What do the lines from the top of the data through the line with "Given: Open the H1 heading style dropdown" say? Quote them exactly and include both ends.
Excerpted records Start Marker
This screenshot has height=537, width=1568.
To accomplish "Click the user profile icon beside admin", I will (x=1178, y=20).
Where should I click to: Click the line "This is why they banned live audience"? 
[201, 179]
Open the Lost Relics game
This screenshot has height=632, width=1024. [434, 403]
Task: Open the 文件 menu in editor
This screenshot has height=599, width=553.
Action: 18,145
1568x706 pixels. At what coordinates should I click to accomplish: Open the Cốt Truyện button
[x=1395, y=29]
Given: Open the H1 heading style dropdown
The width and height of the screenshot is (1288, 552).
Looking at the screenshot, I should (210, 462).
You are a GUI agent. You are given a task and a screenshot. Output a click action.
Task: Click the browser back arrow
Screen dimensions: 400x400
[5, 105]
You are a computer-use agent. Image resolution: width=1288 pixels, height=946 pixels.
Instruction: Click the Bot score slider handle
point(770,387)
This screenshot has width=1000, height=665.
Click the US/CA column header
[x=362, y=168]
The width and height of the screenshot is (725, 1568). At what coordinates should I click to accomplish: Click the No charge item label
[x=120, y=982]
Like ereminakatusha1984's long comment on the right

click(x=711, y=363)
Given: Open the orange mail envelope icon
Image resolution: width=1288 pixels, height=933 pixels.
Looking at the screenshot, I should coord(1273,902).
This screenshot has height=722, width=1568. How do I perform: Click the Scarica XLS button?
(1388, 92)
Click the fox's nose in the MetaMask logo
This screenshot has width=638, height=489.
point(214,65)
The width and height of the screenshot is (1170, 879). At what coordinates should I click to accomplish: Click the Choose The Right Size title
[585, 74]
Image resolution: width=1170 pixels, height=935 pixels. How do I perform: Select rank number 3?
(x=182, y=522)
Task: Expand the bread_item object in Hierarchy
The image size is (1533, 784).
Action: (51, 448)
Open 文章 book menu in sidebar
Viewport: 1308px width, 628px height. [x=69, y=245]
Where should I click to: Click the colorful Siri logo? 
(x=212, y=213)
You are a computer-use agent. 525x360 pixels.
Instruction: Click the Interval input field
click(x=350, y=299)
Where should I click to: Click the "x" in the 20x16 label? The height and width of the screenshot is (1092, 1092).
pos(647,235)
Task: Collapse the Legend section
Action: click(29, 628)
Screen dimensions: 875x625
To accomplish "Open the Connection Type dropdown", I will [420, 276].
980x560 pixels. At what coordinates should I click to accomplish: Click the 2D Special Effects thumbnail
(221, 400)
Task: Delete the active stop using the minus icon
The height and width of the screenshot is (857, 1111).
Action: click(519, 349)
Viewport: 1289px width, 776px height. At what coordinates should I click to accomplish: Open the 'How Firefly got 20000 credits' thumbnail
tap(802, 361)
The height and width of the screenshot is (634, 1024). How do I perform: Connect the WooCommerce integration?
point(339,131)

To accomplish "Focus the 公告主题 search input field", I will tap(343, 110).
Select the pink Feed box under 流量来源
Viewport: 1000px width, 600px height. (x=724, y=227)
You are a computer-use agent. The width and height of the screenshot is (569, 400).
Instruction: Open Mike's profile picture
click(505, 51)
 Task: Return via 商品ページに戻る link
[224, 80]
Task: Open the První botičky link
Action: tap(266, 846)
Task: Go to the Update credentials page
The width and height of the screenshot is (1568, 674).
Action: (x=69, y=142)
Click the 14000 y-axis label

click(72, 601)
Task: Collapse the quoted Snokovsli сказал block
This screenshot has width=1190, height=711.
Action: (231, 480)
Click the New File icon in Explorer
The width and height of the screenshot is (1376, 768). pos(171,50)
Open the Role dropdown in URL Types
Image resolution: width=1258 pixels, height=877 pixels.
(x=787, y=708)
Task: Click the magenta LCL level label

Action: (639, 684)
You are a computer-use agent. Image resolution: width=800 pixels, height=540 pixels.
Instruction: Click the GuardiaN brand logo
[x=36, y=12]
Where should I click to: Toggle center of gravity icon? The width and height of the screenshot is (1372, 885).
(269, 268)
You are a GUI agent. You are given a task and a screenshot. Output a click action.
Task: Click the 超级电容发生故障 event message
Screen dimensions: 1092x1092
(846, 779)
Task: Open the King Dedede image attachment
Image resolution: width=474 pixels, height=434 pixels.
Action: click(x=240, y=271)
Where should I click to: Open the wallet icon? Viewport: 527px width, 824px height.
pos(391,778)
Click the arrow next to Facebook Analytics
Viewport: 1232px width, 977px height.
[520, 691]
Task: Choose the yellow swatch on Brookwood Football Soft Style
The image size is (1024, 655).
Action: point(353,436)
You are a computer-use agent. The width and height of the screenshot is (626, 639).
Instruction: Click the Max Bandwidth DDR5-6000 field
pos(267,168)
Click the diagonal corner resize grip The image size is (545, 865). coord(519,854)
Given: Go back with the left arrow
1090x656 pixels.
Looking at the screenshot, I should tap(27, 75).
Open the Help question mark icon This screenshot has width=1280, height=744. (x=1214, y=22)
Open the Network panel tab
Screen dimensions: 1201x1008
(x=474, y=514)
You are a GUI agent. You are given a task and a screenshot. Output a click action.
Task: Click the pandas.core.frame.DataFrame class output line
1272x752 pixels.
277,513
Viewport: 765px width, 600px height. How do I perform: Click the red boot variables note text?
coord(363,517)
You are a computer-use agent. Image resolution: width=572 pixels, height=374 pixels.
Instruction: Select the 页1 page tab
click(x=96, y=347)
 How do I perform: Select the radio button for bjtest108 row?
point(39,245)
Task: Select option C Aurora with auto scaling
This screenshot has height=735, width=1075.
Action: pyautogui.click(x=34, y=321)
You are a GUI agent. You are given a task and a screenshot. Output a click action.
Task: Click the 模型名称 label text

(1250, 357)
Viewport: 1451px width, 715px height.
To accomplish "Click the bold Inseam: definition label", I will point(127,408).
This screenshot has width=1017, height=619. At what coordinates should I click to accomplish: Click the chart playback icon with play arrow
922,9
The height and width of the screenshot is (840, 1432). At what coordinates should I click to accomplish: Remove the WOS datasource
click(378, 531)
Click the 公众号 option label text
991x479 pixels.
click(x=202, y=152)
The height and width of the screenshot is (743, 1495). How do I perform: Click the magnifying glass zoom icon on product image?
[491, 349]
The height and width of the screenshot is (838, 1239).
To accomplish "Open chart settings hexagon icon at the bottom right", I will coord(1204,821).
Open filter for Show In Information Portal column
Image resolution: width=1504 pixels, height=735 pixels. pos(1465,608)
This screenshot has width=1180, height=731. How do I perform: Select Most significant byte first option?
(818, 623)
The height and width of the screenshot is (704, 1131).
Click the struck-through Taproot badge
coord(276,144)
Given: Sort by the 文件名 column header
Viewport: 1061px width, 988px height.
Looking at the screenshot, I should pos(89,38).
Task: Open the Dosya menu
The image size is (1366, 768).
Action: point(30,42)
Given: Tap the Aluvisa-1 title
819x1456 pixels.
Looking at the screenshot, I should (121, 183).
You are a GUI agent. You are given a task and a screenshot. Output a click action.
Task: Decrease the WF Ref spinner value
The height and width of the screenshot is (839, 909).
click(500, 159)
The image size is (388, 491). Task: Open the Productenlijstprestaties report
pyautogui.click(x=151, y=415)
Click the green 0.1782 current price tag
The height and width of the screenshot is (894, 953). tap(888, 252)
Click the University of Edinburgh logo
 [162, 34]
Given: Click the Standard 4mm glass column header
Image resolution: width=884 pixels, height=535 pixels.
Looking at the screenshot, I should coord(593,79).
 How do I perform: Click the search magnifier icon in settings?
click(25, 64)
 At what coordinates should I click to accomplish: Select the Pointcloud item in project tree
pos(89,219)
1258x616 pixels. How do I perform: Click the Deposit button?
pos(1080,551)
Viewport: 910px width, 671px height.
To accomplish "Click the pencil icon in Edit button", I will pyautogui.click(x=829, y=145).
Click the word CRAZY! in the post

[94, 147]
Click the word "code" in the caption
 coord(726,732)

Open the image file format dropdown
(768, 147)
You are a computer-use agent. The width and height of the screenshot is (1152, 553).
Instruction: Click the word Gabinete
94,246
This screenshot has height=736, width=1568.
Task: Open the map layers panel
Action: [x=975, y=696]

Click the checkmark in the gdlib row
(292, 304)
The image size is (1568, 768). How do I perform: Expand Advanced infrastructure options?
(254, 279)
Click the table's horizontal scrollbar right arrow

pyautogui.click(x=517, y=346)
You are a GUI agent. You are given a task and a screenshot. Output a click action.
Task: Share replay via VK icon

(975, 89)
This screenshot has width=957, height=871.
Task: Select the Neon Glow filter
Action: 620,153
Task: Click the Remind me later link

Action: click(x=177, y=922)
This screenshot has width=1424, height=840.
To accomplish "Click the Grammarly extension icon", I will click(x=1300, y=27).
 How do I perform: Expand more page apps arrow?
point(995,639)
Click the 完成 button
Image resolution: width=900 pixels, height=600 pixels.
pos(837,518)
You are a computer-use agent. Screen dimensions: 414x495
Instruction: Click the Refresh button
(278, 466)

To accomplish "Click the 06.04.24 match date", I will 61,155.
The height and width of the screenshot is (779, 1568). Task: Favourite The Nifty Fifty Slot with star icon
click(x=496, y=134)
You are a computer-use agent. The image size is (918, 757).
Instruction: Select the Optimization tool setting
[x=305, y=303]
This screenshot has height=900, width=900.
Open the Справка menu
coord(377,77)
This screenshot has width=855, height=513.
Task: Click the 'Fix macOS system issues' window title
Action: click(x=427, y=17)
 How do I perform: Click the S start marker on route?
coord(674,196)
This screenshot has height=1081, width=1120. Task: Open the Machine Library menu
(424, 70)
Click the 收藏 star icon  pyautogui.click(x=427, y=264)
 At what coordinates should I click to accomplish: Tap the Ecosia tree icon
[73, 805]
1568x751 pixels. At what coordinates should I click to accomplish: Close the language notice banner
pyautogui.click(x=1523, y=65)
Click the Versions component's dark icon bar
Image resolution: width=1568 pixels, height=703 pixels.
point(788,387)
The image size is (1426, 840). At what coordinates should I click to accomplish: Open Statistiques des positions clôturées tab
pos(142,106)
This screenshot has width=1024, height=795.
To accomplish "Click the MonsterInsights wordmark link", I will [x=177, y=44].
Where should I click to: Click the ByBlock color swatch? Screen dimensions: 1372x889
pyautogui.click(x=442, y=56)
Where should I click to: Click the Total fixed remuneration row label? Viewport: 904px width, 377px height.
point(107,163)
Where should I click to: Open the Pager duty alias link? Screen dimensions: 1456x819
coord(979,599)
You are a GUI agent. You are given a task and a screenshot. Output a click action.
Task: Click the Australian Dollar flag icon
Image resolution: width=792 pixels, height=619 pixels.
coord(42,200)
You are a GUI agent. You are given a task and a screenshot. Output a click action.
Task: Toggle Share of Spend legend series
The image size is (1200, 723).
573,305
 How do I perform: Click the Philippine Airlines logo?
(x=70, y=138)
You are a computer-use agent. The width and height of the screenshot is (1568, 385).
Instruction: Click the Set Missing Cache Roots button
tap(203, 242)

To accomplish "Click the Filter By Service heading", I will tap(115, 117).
Excerpted records End Marker
### [Answer to this task]
This screenshot has height=537, width=1568.
To accomplish "Click the user profile icon beside admin", I will (x=1178, y=20).
Where should I click to: Click the line "This is why they banned live audience"? 
[201, 179]
Open the Lost Relics game
This screenshot has height=632, width=1024. [434, 403]
Task: Open the 文件 menu in editor
This screenshot has height=599, width=553.
Action: 18,145
1568x706 pixels. At what coordinates should I click to accomplish: Open the Cốt Truyện button
[x=1395, y=29]
Given: Open the H1 heading style dropdown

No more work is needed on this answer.